This won't stay up long but I wanted some of my friends to see one of my more abstract GIFs "in the wild," so to speak. These have been showing up a lot lately. The word balloon "Cool moving thing" made my day.
July 2009
I Knew There Was a Catch
"Digital books bought for the Kindle are sent to it over a wireless network. Amazon can also use that network to synchronize electronic books between devices — and apparently to make them vanish."
The "apparently" was inserted due to the Times' squeamishness about making a direct statement. Books were deleted from people's Kindles. Everyone is noting the irony that the books were Animal Farm and 1984, which Amazon didn't have the e-rights to.
As a past recipient of censorship by Amazon, yrs truly can only imagine how the Red (Bush supporting) company will use the synchronization feature to mess with blogs people subscribe to on their Kindles.
Folks, there is a great reading device out there--it's called the general purpose computer. This whole fetish for dedicated hardware (iPods, etc.) is a bad way to go.
Staples
Opening July 24, Left Cube Gallery presents "Staples," an exhibition of artists who use an under-recognized fastener.
Kim Clockauer, Eric Treacher, Maureen Lane, Ben Tye Nollins, and Randy Marsteller all have worked with staples as both an adornment and a sculptural unit. This exhibition plays on multiple meanings of the word: a reflection of the office culture that is a "day job" reality for many artists (punning on the name of the pervasive office supplies franchise), a sense that minimalist art has become a new "staple" unconnected to the biological world, and the plain factual signifier of a small metal object that can be gathered, pounded, and folded into a new art.

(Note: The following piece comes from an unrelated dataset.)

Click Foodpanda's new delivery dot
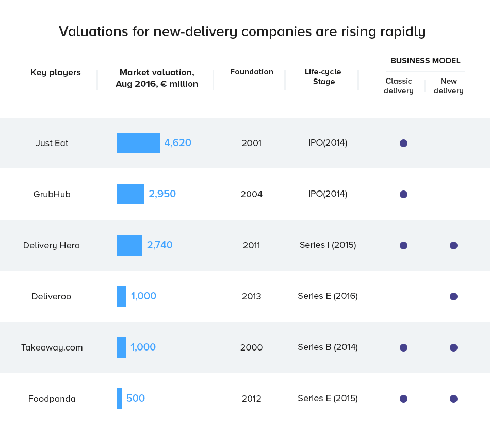Viewport: 490px width, 429px height. (x=453, y=399)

Clockauer uses staples to affix small fabric swatches to the wall, pulling them this way and that in a kind of indecisive determination of form. Treacher looks back to the punk era of the '70s for ritual fashion cues, "scarifying" his body with staples punched into earlobes and elbows, then photo-documenting the results. Lane's deceptively seductive arrangements of ceramic kitchenware feature clusters of staples dissolving in sulfuric acid, creating strange crystalline patterns. Video artist Tye Nollins places thousands of staples on flatbed scanners as the raw material for his generative, morphing abstractions. Lastly, Marsteller presents meticulous photoreal paintings of staple packs and guns, treating them as enduring but ultimately empty Pop icons.

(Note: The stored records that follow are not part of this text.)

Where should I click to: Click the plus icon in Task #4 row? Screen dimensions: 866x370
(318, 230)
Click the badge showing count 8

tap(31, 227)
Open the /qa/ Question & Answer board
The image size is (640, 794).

The exhibition opens 7 pm with a performance by Treacher. Left Cube is located at 617 W. 28th Street, NY.
Ryan McLaughlin
Tasty paintings, at least in jpeg form. The brush stroke recalls early George Condo by way of Karen Kilimnick. The idea of making thin objects thick is something New York painter Sally Ross has done very well. McLaughlin's wrinkle is to make everything thick but also blocky/geometric in a shallow, slightly surreal Cezanne-like space. As these are oil on linen on MDF and given collector nostalgia for the good old days of painting he will probably have a career.
(as seen on vvork)
Dream
I tried to rebuild one of the World Trade Center towers.* All the material to make an outer shell had been salvaged and was sitting in a large stack. A woman I know from the art world was in charge of the rebuilding; her father built the original and I kept hearing how stern, demanding, and scary he was. I started laying out the planks on the floor and cementing them together. They had to go down in a particular order and I removed quite a few planks from the stack before realizing I'd messed up the order. Somehow I had it in my mind that this was the floor covering and I was assembling the odd-sized rectangular planks like a jigsaw puzzle. My female acquaintance came in, saw what I had done and said, "This material is for the walls, not the floor, the floor will be polished black marble. My dad is going to be so mad, pull these up, hurry!" Fortunately the cement between planks hadn't completely dried, so I was able to pry up all the planks. I put them back on the stack, hoping no one would notice the order was messed up.
*This isn't as narcissistic as it sounds. I see the WTC construction site regularly from the subway that goes into the pit.